**SUPPLIED RECORDS**
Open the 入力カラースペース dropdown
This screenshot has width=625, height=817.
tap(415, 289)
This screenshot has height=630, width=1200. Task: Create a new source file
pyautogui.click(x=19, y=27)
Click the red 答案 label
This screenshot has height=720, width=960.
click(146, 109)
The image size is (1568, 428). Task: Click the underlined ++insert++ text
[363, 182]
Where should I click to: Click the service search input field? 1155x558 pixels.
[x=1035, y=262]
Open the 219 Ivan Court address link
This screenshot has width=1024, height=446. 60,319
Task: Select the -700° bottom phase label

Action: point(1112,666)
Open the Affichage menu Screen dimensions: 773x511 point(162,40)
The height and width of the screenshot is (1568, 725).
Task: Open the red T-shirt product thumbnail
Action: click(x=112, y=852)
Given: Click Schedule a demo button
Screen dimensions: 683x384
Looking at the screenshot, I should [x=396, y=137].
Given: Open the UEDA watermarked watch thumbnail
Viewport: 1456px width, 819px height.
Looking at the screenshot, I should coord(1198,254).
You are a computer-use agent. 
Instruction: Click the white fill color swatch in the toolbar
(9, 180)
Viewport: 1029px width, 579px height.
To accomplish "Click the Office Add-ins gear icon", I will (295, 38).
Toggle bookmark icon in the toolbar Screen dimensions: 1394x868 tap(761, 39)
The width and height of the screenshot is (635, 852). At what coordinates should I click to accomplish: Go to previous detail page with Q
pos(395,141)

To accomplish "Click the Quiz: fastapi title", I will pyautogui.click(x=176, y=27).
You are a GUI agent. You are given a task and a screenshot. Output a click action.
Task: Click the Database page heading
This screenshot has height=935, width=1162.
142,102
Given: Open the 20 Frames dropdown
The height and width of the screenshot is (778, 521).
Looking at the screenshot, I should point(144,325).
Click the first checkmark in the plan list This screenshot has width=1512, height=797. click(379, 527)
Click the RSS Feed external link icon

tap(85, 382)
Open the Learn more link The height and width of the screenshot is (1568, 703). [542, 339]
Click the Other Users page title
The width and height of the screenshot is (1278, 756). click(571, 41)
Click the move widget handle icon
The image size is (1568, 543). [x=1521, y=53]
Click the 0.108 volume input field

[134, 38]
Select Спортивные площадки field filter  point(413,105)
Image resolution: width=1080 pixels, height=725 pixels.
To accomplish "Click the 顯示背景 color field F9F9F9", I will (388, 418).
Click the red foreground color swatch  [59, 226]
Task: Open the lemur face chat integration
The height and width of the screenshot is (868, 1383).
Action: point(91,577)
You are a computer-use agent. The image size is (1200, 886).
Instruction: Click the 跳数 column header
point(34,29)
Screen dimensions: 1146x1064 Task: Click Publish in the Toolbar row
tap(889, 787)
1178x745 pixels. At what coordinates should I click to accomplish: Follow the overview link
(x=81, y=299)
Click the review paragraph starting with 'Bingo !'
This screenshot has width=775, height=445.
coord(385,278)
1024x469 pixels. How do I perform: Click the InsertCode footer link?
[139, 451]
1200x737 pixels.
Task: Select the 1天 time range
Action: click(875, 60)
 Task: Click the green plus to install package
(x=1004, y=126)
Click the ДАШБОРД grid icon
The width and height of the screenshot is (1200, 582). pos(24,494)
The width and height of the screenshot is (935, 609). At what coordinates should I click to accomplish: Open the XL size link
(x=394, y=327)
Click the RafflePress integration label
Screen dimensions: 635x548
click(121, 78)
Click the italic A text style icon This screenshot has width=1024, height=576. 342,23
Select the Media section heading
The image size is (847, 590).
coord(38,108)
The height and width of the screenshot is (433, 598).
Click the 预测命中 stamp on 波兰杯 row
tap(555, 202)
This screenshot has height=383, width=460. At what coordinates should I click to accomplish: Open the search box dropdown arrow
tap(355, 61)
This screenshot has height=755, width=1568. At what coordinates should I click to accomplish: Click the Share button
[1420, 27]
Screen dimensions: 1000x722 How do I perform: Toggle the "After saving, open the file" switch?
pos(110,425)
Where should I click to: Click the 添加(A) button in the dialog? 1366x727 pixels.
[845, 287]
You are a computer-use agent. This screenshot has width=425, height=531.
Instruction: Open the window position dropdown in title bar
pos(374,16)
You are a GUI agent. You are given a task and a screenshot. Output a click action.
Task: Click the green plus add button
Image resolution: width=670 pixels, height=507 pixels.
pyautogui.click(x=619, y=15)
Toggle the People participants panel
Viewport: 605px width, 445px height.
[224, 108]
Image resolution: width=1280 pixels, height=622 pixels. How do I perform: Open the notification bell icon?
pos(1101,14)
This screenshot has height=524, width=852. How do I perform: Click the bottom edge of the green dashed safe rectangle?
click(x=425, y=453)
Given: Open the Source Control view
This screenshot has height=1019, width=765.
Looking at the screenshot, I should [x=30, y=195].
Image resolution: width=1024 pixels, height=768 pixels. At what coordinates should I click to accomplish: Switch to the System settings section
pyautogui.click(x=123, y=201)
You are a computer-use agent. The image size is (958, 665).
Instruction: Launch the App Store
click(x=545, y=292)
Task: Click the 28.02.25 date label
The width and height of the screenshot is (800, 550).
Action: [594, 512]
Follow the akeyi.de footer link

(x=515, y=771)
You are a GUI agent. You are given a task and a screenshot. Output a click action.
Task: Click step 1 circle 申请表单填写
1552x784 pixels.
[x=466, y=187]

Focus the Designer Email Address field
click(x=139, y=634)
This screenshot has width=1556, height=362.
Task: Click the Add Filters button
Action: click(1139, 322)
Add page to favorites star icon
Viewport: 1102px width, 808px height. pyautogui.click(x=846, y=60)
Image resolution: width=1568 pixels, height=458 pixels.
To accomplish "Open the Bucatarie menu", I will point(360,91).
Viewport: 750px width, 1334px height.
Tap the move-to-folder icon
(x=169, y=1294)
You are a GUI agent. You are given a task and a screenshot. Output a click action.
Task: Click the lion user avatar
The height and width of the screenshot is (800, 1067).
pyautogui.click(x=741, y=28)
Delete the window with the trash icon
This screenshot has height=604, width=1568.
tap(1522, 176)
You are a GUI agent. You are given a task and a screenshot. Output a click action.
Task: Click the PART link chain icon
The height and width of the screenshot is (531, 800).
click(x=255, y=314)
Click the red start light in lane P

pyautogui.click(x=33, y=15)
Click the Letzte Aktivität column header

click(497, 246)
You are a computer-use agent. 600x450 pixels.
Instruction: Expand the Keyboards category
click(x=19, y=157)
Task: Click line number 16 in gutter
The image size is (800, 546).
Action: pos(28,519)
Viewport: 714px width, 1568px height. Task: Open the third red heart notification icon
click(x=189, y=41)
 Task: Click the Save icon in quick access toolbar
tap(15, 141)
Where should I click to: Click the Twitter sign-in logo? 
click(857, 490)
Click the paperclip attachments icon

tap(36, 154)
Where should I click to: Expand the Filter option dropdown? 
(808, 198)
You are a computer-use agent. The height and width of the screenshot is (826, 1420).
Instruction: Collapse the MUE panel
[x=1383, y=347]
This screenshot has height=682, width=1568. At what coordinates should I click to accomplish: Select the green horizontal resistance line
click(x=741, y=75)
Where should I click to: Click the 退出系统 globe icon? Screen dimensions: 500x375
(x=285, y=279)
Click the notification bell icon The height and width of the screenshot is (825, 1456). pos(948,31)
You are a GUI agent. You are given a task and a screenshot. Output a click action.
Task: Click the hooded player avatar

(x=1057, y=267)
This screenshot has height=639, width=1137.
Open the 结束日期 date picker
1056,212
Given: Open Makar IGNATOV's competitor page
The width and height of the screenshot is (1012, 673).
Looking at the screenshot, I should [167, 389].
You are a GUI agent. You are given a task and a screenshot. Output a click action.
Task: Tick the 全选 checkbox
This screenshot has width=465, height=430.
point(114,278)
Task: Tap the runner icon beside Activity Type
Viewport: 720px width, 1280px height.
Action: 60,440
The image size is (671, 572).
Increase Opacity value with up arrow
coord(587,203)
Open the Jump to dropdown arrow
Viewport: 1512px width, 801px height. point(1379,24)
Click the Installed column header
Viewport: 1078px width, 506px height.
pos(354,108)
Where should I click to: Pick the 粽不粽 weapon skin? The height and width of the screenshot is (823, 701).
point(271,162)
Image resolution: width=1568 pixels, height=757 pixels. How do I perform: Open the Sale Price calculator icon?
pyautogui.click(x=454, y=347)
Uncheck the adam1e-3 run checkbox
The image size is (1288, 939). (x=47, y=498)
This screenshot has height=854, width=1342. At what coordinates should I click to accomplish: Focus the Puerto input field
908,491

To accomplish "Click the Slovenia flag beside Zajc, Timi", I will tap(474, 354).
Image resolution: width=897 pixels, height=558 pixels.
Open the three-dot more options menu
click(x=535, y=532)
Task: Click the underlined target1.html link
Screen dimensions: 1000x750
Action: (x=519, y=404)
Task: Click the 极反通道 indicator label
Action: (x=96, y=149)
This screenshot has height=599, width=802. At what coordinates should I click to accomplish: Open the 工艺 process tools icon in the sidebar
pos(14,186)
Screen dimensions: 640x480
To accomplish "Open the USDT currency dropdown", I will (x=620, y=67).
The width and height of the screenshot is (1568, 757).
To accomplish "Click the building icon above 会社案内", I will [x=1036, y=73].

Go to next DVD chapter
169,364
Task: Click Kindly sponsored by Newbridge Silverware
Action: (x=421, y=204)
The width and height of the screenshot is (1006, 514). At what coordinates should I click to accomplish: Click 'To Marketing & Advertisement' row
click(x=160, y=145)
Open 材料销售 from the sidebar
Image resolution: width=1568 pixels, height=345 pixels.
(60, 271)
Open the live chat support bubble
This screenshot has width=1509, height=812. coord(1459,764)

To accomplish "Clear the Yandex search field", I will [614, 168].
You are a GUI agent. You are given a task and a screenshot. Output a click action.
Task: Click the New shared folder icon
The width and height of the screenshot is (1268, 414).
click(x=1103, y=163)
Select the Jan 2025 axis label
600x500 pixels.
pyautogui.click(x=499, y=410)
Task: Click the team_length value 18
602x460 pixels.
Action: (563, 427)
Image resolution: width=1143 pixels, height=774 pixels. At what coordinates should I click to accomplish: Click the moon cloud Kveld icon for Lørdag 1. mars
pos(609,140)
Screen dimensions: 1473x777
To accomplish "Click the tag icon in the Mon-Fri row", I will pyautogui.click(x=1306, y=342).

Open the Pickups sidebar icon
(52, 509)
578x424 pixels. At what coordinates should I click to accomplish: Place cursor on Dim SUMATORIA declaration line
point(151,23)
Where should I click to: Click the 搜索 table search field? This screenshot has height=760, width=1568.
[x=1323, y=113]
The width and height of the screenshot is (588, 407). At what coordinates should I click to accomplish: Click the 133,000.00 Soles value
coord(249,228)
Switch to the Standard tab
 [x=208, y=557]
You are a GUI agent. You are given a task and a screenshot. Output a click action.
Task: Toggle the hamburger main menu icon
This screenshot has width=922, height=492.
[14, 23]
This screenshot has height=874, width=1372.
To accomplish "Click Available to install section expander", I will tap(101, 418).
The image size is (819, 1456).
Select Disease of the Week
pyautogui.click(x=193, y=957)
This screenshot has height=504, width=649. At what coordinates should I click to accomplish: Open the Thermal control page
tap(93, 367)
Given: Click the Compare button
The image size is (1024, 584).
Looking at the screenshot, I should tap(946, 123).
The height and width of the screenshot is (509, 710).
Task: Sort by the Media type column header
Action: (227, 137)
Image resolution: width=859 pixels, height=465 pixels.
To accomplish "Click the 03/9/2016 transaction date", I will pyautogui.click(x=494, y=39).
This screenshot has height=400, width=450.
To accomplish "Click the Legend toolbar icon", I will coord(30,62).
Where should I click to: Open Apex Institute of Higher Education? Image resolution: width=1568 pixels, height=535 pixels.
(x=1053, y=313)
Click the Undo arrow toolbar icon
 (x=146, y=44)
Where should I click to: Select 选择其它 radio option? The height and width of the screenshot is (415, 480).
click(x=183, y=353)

**EXERCISE**
Above are the lines; repeat exactly the ones from the line containing "578x424 pixels. At" down to the line containing "This screenshot has height=874, width=1372.", both inclusive.

**REPLY TO THE TASK**
578x424 pixels. At what coordinates should I click to accomplish: Place cursor on Dim SUMATORIA declaration line
point(151,23)
Where should I click to: Click the 搜索 table search field? This screenshot has height=760, width=1568.
[x=1323, y=113]
The width and height of the screenshot is (588, 407). At what coordinates should I click to accomplish: Click the 133,000.00 Soles value
coord(249,228)
Switch to the Standard tab
 [x=208, y=557]
You are a GUI agent. You are given a task and a screenshot. Output a click action.
Task: Toggle the hamburger main menu icon
This screenshot has width=922, height=492.
[14, 23]
This screenshot has height=874, width=1372.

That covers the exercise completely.